TASK REQUIREMENTS ▸
In the records that follow, find the line with "Gérer mes choix [button] (698, 2537)"; from there, retype every line exactly through the line with "Telva Somoza Vázquez (716, 686)", which also belongs to the answer.

++++ AVAILABLE RECORDS ++++

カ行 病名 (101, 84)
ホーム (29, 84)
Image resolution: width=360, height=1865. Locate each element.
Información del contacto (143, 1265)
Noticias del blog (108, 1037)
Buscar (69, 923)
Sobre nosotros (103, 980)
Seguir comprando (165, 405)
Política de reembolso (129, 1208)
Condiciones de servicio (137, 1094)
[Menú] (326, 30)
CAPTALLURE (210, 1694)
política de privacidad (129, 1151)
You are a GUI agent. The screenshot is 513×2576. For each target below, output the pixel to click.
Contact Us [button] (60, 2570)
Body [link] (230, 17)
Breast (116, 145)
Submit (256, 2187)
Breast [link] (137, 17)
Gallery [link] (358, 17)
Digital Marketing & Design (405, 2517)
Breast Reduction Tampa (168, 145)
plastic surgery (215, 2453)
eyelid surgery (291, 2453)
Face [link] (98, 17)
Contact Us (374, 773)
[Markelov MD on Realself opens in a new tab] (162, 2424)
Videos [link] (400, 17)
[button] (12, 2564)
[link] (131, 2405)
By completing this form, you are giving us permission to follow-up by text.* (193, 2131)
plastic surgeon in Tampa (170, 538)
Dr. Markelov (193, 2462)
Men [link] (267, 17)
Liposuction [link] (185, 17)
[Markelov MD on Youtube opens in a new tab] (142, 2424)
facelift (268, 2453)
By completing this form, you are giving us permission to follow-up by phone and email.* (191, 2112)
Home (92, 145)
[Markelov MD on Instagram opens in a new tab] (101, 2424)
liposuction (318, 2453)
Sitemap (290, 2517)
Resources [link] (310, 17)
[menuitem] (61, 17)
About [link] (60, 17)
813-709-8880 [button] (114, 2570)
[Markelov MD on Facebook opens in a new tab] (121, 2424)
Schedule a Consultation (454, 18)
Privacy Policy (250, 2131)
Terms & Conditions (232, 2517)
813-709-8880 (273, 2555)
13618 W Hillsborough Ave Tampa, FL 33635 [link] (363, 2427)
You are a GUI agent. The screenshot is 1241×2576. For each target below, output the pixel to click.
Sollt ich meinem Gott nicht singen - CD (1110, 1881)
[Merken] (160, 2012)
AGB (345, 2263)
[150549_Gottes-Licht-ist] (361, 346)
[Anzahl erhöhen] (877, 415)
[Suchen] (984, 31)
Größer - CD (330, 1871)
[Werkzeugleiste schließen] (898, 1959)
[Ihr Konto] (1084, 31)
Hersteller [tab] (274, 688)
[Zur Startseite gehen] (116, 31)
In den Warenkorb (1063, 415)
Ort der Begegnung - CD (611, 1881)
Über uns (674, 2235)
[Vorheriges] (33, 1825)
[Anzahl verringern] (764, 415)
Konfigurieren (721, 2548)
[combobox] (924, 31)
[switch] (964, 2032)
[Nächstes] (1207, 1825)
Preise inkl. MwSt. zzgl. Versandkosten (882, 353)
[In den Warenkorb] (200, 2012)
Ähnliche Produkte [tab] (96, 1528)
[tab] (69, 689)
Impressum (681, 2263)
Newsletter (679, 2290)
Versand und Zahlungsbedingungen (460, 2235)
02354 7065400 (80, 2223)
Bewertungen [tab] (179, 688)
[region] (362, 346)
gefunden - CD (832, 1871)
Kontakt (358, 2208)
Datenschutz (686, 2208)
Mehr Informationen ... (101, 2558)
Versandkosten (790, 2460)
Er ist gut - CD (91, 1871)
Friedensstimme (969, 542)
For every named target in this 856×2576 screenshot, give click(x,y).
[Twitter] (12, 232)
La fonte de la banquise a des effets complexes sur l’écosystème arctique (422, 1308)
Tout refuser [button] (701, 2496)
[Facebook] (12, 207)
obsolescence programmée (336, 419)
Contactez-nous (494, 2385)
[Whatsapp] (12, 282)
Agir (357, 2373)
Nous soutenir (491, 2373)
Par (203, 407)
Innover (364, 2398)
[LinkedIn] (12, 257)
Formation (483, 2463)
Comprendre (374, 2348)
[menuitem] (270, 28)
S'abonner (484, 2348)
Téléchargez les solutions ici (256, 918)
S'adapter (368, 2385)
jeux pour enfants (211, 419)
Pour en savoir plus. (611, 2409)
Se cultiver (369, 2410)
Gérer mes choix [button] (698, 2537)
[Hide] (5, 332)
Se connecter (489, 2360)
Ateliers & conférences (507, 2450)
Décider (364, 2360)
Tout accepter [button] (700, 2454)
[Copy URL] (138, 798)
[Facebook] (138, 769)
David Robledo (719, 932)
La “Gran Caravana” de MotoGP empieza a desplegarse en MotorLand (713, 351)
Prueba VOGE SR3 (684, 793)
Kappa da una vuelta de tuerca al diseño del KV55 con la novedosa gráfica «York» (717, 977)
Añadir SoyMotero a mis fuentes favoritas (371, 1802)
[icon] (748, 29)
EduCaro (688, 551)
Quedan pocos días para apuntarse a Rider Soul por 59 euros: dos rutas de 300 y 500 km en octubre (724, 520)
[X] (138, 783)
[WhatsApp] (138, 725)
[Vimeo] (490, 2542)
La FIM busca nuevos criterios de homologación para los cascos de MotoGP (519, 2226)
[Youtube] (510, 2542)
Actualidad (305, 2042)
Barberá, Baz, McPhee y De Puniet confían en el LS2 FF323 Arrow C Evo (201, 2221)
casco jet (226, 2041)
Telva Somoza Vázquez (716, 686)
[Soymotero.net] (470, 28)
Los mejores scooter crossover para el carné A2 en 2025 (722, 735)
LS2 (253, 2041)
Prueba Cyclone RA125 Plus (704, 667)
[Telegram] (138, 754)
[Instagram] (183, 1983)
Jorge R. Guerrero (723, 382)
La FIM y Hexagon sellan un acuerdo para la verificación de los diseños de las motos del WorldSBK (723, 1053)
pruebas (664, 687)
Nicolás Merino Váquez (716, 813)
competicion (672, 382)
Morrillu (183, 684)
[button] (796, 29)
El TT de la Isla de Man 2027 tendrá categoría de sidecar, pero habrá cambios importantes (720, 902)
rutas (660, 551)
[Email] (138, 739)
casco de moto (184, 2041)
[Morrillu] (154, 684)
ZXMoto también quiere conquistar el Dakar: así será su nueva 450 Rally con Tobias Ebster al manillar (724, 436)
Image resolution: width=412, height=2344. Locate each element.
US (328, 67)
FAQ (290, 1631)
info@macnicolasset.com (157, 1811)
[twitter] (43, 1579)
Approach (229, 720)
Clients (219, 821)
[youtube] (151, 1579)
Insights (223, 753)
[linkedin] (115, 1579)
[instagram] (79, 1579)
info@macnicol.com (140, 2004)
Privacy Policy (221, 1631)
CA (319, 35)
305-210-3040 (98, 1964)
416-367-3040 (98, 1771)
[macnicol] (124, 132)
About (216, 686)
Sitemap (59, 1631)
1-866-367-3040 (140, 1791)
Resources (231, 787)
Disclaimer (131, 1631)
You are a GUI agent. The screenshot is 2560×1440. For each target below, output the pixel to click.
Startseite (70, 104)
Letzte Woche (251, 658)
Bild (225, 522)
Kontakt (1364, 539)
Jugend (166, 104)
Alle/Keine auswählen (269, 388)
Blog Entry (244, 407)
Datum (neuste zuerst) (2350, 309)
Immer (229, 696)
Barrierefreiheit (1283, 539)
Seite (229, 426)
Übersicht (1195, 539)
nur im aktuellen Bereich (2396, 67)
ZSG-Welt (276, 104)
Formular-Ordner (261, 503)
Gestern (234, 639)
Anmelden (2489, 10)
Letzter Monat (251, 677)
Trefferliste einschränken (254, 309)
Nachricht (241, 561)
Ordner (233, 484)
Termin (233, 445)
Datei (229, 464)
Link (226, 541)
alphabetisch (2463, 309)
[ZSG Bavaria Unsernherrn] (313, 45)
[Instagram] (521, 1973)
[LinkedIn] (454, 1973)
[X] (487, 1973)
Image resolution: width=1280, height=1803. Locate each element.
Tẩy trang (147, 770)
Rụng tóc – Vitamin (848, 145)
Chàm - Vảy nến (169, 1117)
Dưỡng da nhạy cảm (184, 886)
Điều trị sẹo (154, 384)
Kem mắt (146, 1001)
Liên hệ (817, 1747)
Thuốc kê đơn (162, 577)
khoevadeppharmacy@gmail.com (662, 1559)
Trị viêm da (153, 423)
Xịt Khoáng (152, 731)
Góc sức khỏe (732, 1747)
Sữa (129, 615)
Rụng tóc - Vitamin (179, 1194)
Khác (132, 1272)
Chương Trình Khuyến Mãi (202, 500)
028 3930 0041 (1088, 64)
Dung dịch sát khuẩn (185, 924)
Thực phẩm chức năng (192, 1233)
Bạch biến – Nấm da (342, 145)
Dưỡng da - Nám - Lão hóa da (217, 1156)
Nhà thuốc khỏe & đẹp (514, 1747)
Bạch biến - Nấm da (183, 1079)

++++

RESPONSE BELOW ▸
Gérer mes choix [button] (698, 2537)
[Hide] (5, 332)
Se connecter (489, 2360)
Ateliers & conférences (507, 2450)
Décider (364, 2360)
Tout accepter [button] (700, 2454)
[Copy URL] (138, 798)
[Facebook] (138, 769)
David Robledo (719, 932)
La “Gran Caravana” de MotoGP empieza a desplegarse en MotorLand (713, 351)
Prueba VOGE SR3 (684, 793)
Kappa da una vuelta de tuerca al diseño del KV55 con la novedosa gráfica «York» (717, 977)
Añadir SoyMotero a mis fuentes favoritas (371, 1802)
[icon] (748, 29)
EduCaro (688, 551)
Quedan pocos días para apuntarse a Rider Soul por 59 euros: dos rutas de 300 y 500 km en octubre (724, 520)
[X] (138, 783)
[WhatsApp] (138, 725)
[Vimeo] (490, 2542)
La FIM busca nuevos criterios de homologación para los cascos de MotoGP (519, 2226)
[Youtube] (510, 2542)
Actualidad (305, 2042)
Barberá, Baz, McPhee y De Puniet confían en el LS2 FF323 Arrow C Evo (201, 2221)
casco jet (226, 2041)
Telva Somoza Vázquez (716, 686)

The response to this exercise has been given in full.